Opinion
No. 570280/19
10-10-2024
Unpublished Opinion
PRESENT: TISCH, J.P., JAMES, PEREZ, JJ.
PER CURIAM
Defendant appeals from a judgment of the Criminal Court of the City of New York, New York County (Phyllis Chu, J.), rendered March 1, 2019, after a nonjury trial, convicting him of driving while impaired by alcohol, and imposing sentence.
Judgment of conviction (Phyllis Chu, J.), rendered March 1, 2019, affirmed.
The verdict convicting defendant of operating a motor vehicle while impaired by alcohol (see Vehicle and Traffic Law § 1192[1]), was not against the weight of the evidence (see People v Danielson, 9 N.Y.3d 342, 348-349 [2007]). There is no basis for disturbing the court's determinations concerning credibility. The arresting officer testified that defendant failed to maintain his lane of traffic multiple times while driving on the Henry Hudson Parkway, and that he exhibited visible signs of impairment, such as watery and bloodshot eyes, slurred speech and an odor of alcohol on his breath; and the IDTU video showed defendant refusing to take a breath test (see People v Cruz, 48 N.Y.2d 419 [1979], appeal dismissed 446 U.S. 901 [1980]).
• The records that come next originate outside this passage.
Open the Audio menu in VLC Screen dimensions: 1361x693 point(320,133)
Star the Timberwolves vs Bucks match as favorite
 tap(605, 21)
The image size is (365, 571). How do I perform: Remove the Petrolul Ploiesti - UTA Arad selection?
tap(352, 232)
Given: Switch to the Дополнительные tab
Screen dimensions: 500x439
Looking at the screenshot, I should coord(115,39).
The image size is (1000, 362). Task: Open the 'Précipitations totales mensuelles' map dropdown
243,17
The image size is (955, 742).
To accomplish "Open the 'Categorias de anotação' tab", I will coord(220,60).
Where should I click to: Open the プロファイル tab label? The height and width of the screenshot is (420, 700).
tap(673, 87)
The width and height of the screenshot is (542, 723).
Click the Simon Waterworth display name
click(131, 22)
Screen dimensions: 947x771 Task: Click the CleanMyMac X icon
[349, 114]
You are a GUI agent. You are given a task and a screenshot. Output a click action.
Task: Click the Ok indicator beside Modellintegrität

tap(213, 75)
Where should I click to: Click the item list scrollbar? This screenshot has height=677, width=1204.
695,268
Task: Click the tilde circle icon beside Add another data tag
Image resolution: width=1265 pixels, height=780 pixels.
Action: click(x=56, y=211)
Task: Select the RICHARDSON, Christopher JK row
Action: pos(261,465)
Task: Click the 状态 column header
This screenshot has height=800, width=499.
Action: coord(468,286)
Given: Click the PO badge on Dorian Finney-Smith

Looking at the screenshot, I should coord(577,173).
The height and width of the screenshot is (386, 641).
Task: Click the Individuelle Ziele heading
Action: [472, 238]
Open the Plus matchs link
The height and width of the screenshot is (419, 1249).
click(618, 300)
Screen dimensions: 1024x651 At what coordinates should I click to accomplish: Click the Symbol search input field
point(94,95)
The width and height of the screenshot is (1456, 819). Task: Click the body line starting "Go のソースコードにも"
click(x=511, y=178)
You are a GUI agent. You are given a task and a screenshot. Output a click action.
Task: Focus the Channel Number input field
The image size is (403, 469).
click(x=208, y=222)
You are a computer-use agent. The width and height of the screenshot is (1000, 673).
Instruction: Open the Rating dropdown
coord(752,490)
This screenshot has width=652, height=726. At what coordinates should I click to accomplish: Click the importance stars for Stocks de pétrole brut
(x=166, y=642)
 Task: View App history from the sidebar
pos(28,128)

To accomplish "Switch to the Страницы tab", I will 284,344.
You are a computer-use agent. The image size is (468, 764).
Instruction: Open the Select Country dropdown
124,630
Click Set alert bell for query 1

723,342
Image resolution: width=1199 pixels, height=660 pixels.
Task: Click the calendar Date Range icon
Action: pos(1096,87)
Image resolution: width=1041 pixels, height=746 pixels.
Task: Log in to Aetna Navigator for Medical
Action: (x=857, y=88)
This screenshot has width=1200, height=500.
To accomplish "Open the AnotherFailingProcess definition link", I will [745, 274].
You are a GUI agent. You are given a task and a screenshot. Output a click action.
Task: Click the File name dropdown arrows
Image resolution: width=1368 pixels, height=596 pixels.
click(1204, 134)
The recent amendments to CPL §30.30(1)(e), which extended statutory speedy trial limitations to traffic infractions charged in the same accusatory instrument with certain other offenses, are not retroactive, and do not apply to criminal actions commenced prior to the January 1, 2020 effective date of the new legislation (see People v Flores, 81 Misc.3d 137 [A], 2023 NY Slip Op 51414[U] [App Term, 1st Dept 2023], lv denied 41 N.Y.3d 1018 [2024]).
We decline defendant's invitation to vacate his conviction in the interest of justice.